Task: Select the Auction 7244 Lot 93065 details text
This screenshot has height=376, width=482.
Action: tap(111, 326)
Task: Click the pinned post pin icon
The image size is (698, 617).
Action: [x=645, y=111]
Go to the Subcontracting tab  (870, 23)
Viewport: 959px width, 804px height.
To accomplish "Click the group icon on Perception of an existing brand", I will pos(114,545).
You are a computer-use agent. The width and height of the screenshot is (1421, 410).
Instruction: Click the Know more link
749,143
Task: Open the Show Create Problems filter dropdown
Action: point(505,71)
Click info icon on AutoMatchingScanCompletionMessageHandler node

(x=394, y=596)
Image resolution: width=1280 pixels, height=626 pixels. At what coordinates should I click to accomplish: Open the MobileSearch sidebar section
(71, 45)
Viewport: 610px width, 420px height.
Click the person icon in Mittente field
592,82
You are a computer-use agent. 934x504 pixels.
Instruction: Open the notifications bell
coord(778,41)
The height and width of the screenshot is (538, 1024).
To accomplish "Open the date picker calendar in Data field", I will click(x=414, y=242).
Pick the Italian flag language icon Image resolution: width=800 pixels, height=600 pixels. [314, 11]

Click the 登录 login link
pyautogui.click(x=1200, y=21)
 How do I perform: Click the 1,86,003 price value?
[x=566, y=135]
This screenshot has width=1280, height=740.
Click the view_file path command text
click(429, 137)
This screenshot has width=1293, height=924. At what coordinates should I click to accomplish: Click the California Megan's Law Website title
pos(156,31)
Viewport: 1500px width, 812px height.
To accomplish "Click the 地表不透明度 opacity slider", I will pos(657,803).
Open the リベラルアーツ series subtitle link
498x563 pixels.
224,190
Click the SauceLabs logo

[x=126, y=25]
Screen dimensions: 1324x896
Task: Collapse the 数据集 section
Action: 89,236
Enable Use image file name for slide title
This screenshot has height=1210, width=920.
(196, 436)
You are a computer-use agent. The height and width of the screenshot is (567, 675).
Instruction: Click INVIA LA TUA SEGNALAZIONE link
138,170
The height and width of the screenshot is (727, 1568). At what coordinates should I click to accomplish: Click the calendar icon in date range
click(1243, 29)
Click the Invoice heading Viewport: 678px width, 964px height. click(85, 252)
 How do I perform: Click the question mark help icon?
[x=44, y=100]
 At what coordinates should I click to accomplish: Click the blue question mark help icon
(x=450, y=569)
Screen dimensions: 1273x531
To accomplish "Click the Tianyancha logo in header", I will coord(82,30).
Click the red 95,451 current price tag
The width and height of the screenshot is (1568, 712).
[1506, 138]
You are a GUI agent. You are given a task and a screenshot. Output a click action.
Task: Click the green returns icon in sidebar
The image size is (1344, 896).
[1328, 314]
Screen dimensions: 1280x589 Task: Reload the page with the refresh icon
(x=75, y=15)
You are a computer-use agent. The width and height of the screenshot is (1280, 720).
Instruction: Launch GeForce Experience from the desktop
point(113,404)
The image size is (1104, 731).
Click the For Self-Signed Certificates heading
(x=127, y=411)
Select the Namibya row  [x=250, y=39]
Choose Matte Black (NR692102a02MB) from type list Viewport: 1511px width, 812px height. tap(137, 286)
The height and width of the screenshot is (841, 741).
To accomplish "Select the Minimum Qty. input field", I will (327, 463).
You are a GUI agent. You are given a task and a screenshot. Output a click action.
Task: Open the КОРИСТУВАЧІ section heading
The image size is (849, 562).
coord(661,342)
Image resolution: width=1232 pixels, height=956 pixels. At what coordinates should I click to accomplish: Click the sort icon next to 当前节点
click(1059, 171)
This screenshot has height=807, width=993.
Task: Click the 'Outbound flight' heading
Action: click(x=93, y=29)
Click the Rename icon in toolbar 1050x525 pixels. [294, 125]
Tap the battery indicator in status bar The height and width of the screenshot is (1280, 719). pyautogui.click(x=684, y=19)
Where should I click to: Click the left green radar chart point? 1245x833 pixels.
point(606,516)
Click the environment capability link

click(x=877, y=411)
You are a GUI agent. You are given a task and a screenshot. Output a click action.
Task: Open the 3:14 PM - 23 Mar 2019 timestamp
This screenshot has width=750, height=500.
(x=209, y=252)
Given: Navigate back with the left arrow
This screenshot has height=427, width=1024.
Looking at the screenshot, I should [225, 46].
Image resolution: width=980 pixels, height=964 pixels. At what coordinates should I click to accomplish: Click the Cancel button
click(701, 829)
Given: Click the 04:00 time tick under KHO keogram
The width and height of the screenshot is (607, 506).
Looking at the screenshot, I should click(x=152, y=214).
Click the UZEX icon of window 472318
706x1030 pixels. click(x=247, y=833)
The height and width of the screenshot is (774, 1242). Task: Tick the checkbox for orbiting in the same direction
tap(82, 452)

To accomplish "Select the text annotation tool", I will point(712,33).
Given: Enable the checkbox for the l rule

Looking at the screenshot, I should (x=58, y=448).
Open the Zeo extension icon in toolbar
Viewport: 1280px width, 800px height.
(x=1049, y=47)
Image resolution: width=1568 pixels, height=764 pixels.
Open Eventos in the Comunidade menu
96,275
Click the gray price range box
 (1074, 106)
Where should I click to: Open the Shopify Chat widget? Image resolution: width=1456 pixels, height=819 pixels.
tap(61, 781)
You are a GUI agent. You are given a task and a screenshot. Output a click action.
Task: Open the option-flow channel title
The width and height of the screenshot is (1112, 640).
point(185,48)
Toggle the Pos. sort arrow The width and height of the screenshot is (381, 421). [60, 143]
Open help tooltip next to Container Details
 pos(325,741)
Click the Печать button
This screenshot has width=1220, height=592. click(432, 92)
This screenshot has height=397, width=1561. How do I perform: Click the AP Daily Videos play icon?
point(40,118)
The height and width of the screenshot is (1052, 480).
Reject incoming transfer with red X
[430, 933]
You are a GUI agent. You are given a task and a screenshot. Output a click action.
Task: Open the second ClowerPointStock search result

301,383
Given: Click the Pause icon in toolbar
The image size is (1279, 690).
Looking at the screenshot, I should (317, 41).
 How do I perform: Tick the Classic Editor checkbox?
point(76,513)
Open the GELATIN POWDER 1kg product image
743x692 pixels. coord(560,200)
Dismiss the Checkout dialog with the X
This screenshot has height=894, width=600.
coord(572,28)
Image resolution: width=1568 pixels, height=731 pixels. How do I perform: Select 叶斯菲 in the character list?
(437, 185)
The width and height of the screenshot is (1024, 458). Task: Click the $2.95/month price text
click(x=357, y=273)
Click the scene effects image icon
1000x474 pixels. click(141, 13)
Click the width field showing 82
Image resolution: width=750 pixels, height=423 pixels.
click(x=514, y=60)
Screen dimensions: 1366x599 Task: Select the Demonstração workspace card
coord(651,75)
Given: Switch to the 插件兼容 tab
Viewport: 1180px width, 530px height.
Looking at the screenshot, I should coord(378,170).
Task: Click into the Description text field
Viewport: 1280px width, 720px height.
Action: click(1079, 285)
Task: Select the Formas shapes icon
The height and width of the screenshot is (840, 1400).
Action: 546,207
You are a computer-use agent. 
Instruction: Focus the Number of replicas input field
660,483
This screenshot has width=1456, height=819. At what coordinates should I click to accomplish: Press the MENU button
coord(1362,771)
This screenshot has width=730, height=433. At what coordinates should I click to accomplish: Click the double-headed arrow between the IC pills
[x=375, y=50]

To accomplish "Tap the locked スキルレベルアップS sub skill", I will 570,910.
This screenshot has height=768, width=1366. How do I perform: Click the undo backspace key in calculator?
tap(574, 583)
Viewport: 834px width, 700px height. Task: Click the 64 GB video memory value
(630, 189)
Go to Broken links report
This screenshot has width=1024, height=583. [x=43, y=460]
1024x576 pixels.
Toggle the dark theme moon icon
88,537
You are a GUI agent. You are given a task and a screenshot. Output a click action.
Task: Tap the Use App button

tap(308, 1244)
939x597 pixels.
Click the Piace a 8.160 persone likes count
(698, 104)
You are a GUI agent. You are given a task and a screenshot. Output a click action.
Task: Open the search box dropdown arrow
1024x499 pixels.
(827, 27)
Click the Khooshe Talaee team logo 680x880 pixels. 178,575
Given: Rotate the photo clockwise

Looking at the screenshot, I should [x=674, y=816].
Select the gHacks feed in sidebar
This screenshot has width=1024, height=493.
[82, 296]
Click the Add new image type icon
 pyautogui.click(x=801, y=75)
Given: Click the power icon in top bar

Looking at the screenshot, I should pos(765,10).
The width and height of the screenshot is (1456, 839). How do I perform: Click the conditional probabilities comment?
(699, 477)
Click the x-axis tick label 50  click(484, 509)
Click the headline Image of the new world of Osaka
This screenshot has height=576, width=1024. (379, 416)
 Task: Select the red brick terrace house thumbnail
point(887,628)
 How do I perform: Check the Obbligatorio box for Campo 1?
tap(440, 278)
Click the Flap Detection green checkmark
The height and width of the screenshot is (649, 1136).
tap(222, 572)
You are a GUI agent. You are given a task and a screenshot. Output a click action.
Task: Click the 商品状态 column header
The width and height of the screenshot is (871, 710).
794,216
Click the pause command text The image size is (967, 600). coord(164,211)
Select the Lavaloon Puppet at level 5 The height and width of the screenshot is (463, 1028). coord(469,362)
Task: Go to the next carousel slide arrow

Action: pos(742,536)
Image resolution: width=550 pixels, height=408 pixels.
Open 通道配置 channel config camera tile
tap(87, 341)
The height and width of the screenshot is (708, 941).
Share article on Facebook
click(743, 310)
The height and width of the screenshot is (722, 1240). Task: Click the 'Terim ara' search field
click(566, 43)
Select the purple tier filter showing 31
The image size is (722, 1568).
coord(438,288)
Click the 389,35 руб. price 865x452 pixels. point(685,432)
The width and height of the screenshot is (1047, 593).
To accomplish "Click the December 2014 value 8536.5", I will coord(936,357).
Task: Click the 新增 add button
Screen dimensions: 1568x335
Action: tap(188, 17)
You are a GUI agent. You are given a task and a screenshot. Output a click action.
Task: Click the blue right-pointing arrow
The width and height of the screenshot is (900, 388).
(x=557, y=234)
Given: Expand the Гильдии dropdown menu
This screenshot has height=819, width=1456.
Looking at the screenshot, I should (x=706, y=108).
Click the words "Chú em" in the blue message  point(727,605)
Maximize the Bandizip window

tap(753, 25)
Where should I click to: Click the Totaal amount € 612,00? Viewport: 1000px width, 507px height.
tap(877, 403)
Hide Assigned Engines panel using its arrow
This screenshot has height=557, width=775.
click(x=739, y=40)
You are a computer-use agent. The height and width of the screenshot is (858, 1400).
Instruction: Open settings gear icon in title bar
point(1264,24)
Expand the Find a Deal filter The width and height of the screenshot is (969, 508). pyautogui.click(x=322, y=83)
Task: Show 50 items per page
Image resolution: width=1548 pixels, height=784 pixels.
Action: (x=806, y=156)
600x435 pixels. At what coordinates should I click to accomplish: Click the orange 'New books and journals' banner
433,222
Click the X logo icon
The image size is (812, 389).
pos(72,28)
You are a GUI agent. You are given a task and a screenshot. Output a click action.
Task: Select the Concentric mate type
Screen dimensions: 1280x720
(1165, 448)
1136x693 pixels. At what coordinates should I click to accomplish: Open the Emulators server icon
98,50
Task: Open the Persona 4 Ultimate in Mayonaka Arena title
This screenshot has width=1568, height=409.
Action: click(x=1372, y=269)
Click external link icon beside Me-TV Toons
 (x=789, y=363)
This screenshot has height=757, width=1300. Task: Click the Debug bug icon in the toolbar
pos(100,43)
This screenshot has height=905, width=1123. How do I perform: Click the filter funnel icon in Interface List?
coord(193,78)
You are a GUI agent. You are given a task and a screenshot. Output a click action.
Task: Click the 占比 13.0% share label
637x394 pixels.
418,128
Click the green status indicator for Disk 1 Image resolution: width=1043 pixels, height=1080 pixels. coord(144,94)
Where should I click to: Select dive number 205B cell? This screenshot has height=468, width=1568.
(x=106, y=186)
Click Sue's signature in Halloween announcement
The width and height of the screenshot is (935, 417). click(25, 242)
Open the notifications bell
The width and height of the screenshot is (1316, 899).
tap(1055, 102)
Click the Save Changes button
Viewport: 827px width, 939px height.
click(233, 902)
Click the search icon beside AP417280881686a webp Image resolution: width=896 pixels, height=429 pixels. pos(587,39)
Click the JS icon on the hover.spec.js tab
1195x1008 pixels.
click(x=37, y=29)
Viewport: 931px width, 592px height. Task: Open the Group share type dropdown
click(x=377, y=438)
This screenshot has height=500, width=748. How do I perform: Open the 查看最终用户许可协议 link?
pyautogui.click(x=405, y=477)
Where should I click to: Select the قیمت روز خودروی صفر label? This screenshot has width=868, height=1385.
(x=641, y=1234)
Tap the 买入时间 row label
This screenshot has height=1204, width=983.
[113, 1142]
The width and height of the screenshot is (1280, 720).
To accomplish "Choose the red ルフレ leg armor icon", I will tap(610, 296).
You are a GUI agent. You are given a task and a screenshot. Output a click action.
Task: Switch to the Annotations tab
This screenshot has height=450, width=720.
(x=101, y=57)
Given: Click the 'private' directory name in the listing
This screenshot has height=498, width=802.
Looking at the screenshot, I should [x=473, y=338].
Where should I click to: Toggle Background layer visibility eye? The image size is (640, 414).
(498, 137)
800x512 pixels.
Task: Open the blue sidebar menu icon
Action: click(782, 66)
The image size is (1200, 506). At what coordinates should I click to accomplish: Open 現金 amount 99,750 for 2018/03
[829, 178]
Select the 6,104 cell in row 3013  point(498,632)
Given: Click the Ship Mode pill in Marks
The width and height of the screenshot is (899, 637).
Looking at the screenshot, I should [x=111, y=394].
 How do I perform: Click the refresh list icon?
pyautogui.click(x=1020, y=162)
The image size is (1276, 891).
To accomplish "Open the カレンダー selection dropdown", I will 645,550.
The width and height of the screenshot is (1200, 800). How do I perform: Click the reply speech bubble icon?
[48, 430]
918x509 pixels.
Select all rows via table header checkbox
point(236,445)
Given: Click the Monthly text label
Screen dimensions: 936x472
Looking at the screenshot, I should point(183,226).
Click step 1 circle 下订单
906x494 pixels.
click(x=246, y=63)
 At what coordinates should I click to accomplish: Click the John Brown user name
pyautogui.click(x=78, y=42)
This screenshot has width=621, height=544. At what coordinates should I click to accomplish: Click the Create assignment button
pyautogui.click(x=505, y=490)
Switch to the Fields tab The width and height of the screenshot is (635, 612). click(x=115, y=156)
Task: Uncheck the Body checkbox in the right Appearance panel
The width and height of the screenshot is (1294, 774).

» Prompt
In the records, find every line that has the string "Expand" and copy it.

» Reply to the task
Given: Expand the Гильдии dropdown menu
Expand the Find a Deal filter The width and height of the screenshot is (969, 508). pyautogui.click(x=322, y=83)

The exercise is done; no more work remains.